Like “24 Frames” from the previous record, it hews the closest to what one might expect from country while delivering also the greatest highs. Its selection as debut single makes all the sense in the world, being such the focal point of the record as it is. It also offers the closest thing to the endless repeatability of the songs of Southeastern, the ability to lock into one track on loop, belting it over and over alone in your car until your face is red and slick with tears.

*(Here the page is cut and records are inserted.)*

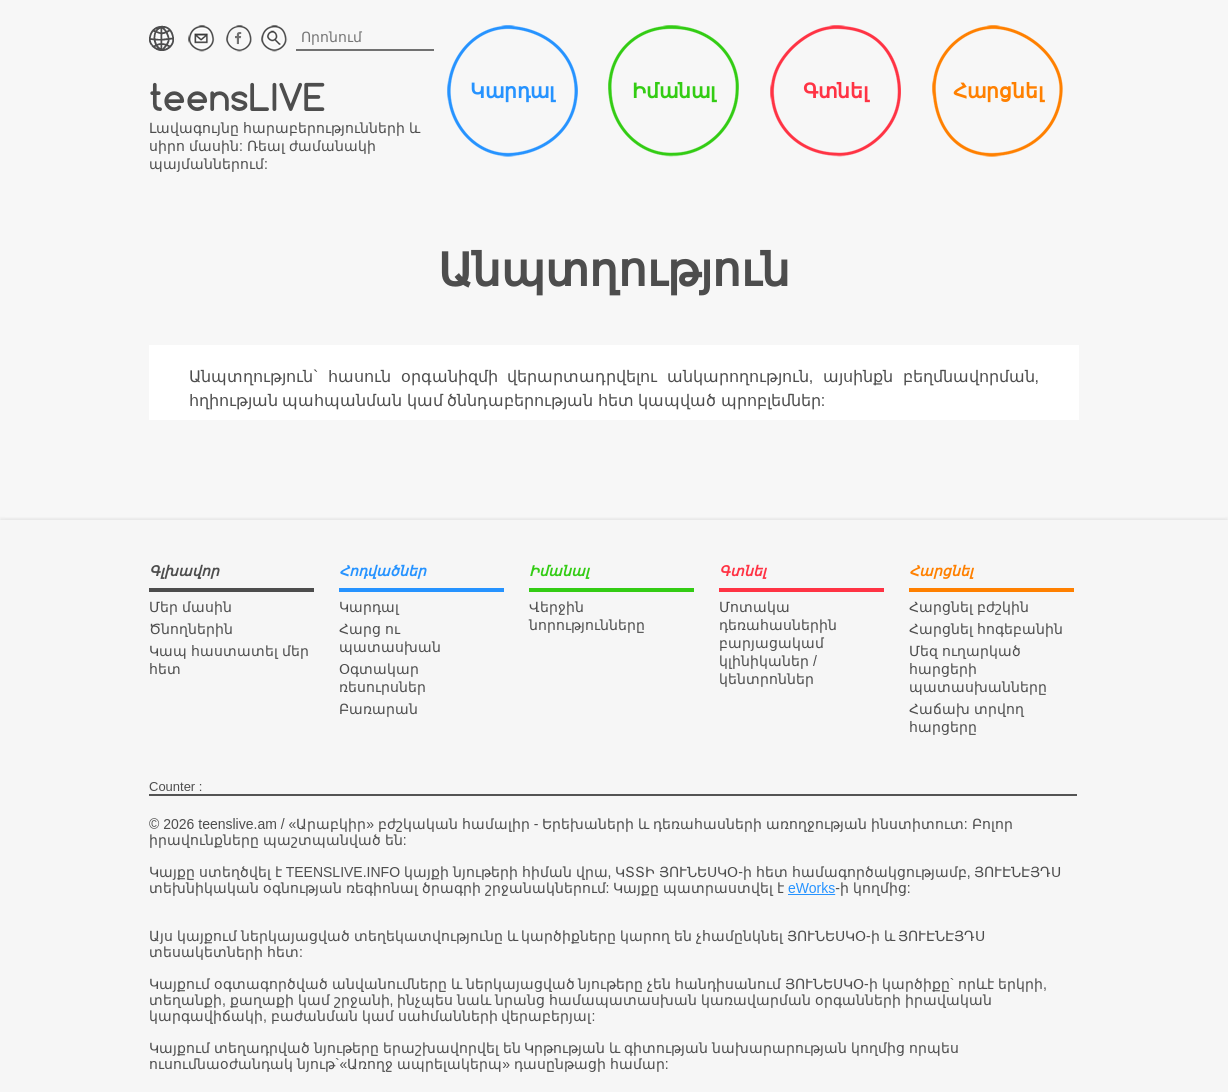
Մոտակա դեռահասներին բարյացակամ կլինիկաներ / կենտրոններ (778, 643)
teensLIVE (237, 96)
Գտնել (835, 91)
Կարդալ (512, 91)
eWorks (811, 888)
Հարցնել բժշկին (969, 607)
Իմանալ (673, 91)
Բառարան (378, 709)
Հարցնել (998, 91)
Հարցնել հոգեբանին (986, 629)
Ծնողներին (191, 629)
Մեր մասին (190, 607)
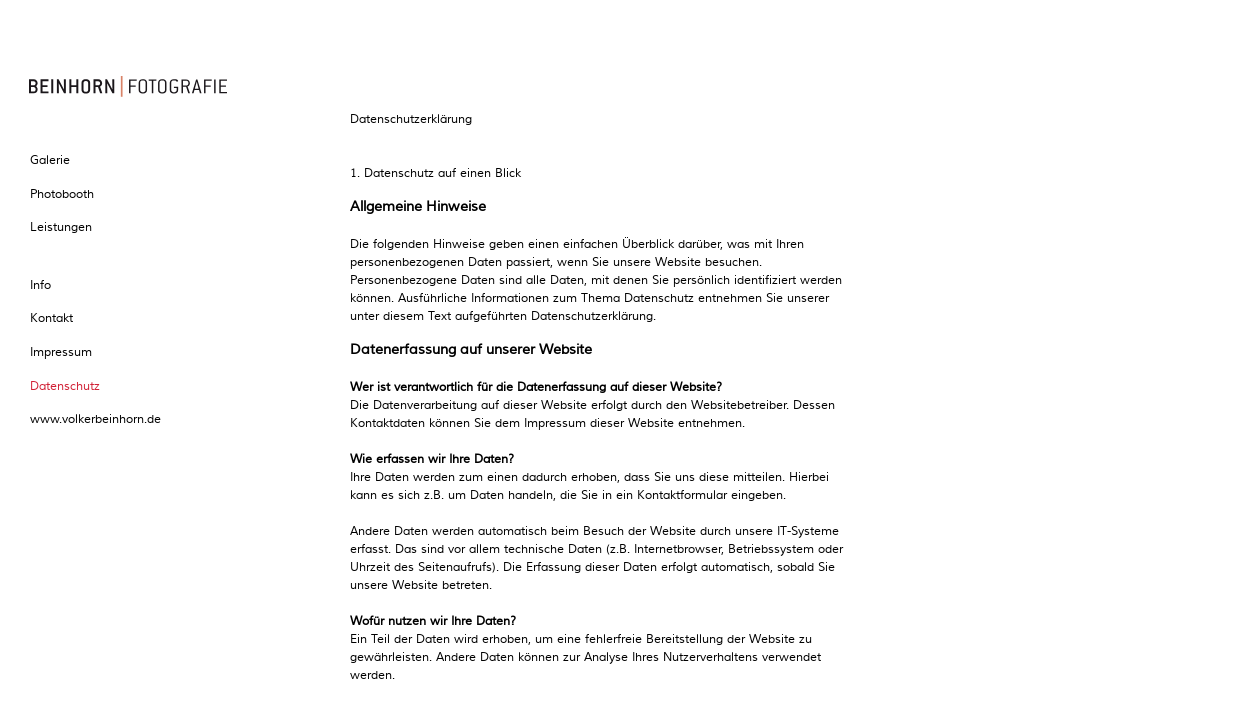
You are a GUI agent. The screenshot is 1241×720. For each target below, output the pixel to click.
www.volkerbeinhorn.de (93, 419)
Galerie (48, 160)
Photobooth (60, 194)
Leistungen (59, 227)
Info (38, 285)
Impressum (59, 352)
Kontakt (49, 318)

This record skews different, feeling more like a novel than Southeastern and Something More Than Free’s collection of related short stories. The final song, “Something To Love,” is a traditionally arranged country song, all acoustic guitars and fiddles and married male and female vocals. It is sweet as sweet can be, a painting of the beauty that sometimes peeks through in life in the American South when it is not obscured by bigotry or violence. It ends the story of The Nashville Sound on a choice to focus on the redemptive moments of love, of devotion, of joy; it is a choice earned by the hardship of the record, both witnessed in others and witnessed in the self. It is a choice with a direction, wanting to expand and multiply loves and devotions and joys out in the world beyond the boundaries of pain. It serves as a fulfillment of the path of Southeastern, offering a fitting moment for the return of credit to his band, and even touches on “Goddamn Lonely Love” in inverse; allowing oneself after a nihilistic youth of rock and addiction and sorrow to feel love and joy and peace. Where so many records this year have felt to be tenuous if promising steps into something new, The Nashville Sound is a rich, full, fitting conclusion, at least for now, to an already run-of-the-decade story.